But the good news is there are steps parents can take to protect their children. Jeff Hall, communications specialist for the American Red Cross of Massachusetts, and Moquin offered nine tips to keep kids safe this summer.

1. Register your children for swimming lessons: Hall says the American Red Cross of Massachusetts encouraged “parents to get their children in swim classes at local area pools.” Moquin agrees. She said that “it is important that everyone take lessons for safety reasons, even if it isn’t an activity they continue in their adulthood. It is equally important for parents, grandparents and adult caregivers to be comfortable in the water. Each year, we teach hundreds of adults who decide to take lessons, because they have become parents or grandparents and they now realize that they need to be competent swimmers.”

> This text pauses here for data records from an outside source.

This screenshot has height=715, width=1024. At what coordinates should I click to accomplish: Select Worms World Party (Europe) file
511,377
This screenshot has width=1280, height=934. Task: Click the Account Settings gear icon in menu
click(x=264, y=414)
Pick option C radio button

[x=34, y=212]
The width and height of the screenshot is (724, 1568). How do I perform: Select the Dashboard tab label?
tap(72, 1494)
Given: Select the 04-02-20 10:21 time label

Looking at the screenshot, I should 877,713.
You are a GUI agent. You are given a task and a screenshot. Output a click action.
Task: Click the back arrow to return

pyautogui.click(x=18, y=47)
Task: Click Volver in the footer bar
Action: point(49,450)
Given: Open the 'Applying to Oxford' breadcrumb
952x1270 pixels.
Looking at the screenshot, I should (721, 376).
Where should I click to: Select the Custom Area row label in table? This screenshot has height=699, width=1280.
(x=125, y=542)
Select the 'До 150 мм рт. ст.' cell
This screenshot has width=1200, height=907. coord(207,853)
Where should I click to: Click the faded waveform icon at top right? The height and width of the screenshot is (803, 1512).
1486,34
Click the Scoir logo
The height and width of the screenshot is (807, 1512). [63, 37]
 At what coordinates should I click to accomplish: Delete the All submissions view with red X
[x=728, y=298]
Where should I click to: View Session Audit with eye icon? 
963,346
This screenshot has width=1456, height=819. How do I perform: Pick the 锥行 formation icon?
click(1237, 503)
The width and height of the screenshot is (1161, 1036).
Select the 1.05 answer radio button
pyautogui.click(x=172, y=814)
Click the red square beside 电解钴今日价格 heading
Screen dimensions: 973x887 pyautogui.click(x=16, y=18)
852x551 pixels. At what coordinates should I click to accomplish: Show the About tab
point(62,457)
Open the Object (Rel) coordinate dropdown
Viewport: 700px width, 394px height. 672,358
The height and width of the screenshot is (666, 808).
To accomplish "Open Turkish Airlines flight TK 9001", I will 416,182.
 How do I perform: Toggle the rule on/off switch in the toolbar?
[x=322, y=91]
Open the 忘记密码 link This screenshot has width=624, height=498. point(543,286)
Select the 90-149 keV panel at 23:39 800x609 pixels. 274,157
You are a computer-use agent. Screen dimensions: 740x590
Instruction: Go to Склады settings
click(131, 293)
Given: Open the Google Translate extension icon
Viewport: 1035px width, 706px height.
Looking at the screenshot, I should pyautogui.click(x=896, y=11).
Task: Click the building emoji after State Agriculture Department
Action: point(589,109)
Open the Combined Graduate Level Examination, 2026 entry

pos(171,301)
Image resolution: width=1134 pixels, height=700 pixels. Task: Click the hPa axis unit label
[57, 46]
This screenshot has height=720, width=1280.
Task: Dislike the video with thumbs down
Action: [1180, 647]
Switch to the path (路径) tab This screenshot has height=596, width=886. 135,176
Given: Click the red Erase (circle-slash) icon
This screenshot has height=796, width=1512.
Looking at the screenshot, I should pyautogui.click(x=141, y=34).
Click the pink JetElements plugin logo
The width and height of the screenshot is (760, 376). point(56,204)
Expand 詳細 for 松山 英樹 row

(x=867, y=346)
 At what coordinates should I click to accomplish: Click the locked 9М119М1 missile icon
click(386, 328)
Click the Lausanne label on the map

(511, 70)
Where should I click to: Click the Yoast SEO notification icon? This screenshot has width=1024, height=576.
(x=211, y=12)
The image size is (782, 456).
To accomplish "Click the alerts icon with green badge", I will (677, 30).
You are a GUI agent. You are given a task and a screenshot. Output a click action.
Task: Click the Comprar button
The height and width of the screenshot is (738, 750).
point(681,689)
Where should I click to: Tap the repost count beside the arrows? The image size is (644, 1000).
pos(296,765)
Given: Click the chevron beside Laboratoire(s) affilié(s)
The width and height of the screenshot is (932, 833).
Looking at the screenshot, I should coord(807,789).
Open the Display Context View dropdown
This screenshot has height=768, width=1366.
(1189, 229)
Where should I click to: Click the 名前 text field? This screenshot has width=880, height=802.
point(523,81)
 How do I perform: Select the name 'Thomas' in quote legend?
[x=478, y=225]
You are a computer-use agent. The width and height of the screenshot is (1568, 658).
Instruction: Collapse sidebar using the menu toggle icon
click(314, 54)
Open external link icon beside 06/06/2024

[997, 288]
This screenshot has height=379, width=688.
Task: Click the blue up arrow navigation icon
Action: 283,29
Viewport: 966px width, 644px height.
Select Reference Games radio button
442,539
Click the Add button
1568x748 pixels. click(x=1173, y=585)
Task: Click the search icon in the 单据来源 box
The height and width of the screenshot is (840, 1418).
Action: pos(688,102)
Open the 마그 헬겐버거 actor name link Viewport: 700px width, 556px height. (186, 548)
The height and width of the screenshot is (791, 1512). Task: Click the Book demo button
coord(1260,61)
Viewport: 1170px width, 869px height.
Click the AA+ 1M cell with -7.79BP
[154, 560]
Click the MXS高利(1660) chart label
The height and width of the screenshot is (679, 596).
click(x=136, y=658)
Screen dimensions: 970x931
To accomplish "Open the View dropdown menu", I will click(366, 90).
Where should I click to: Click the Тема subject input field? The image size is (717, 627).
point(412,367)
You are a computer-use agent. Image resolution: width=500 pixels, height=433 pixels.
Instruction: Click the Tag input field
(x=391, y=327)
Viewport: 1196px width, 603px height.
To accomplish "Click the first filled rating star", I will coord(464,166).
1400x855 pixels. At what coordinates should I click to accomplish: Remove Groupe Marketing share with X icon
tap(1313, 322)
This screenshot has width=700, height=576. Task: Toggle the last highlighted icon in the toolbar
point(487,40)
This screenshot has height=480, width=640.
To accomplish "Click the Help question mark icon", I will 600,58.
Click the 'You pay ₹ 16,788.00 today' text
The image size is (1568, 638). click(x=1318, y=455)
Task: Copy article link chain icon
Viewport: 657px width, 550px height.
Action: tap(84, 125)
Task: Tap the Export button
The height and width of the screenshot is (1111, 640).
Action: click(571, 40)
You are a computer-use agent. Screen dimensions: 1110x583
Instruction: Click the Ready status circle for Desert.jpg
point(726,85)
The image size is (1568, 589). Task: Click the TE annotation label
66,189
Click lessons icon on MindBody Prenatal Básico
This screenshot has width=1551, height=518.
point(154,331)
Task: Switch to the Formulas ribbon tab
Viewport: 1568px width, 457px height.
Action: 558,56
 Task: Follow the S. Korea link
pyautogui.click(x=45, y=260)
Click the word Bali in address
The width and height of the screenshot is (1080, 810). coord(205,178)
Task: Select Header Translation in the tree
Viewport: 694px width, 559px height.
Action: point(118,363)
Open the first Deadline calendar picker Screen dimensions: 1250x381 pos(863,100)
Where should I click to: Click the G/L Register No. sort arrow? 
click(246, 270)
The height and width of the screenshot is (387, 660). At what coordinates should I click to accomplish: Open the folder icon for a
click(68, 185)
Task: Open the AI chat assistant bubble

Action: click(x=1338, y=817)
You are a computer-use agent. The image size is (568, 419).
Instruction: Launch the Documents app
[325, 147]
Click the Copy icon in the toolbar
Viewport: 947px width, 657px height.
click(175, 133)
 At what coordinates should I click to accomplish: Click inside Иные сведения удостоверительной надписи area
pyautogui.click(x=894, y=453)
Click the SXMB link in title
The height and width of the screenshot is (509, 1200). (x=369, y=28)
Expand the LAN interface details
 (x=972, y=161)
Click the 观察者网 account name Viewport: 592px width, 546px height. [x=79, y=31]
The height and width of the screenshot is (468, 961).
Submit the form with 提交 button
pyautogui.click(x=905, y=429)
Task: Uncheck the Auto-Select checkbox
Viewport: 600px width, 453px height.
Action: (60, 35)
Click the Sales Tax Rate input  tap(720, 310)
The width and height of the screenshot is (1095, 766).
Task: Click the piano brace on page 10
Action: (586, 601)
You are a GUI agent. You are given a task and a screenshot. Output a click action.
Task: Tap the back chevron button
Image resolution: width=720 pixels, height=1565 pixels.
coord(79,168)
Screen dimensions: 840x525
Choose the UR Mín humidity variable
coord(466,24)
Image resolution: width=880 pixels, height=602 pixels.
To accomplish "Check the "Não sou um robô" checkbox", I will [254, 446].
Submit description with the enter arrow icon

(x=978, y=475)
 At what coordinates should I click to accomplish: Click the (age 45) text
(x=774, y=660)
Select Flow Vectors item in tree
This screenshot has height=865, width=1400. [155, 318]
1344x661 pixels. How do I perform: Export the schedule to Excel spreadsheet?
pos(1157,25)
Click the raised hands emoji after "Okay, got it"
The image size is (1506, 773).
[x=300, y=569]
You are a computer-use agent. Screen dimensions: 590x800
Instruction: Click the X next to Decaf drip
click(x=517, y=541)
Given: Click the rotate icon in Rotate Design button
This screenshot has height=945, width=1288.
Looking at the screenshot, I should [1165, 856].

2. Get Coast Guard-approved floatation devices for inexperienced swimmers: “It is tempting to purchase items at gift shops while on vacation, but it is important to keep in mind that those items are typically designed for play and not for safety,” Moquin noted.

3. Stay within arm’s reach of your young children: “Statistically, 60 percent of children who drown are within 10 feet of safety,” said Moquin. “Also, 88 percent of children who drown do so under adult supervision.”

4. Never let children or teens swim alone: In addition to this tip, Moquin advised only allowing children to swim at a place where a lifeguard is on duty.

5. Watch your children carefully: Moquin said that in a world where our phones can so easily distract us, it’s important for parents to “constantly and actively watch their children.”

6. Wear your life jackets: Moquin believes that it’s important for parents to set a good example for their children. She said that if parents take their children on boats, it’s a good idea for them to serve as role models by wearing their life jackets, too.

7. Secure pools with life-saving equipment and self-latching fences at least 4 feet high: Moquin explained it’s important to “secure your backyard pool and encourage your neighbors to do so, too.” Additional tips can be found on the Pool Safely website, www.poolsafely.gov.

8. Make sure children know what they’re diving into: “If you are in open water, know what is below and always be careful when diving,” Moquin advised.

9. Make sure children know the five basic swimming skills: “The Red Cross found that while 80 percent of Americans said they could swim, only 56 percent of the self-described swimmers can perform all five of the basic skills for swimming ability,” Hall said. “Those five basic skills are: step or jump into water over their head, return to the surface and float or tread water for one minute, turn around in a full circle and find an exit, swim 25 yards without stopping, and exit from the water.” He added that swimmers should be able to get out of pools without using ladders.

For information about the YMCA Safety Around Water program, visit www.ymca.net/watersafety. For water safety tips from the American Red Cross, go to www.redcross.org/prepare/disaster/water-safety.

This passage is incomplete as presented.